OBJECTIVE:
Copy out the lines beginning with the one containing "Select the slide thumbnail titled 制定年度党支部工作计划" and ending with the one containing "This screenshot has width=600, height=450.", both included, word for word.
───── SOURCE RECORDS
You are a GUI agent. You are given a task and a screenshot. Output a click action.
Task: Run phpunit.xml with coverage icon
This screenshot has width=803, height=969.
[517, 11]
──────────
───── SOURCE RECORDS
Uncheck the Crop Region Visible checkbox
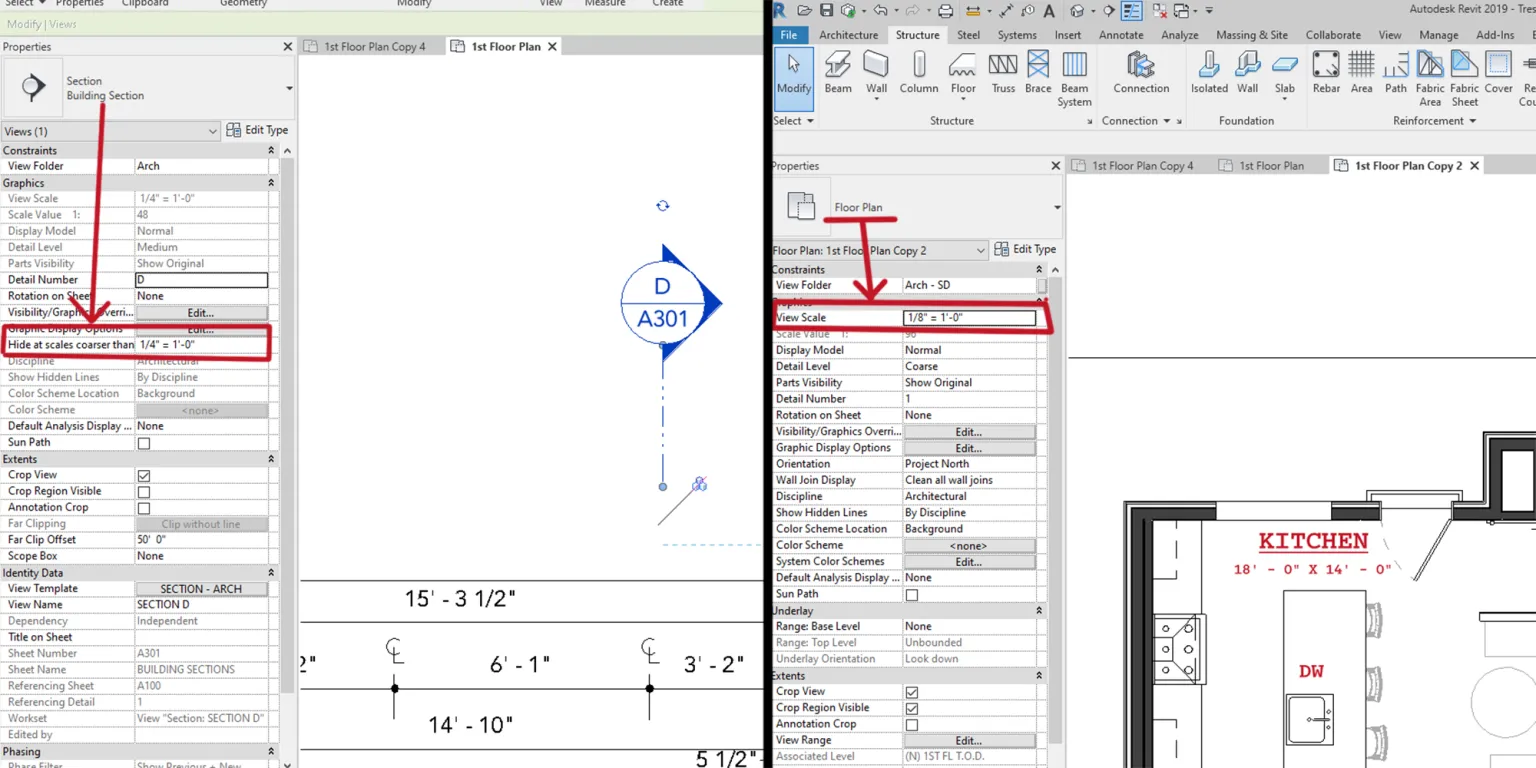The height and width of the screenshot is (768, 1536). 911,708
──────────
───── SOURCE RECORDS
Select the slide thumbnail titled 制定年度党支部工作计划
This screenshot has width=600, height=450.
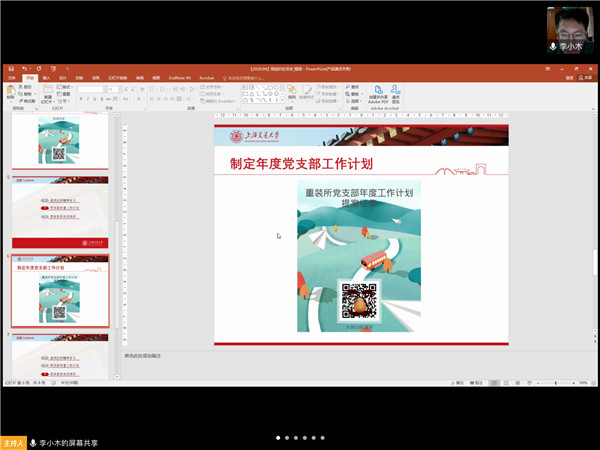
──────────
RESULT FOR THIS EXERCISE:
Select the slide thumbnail titled 制定年度党支部工作计划
This screenshot has width=600, height=450.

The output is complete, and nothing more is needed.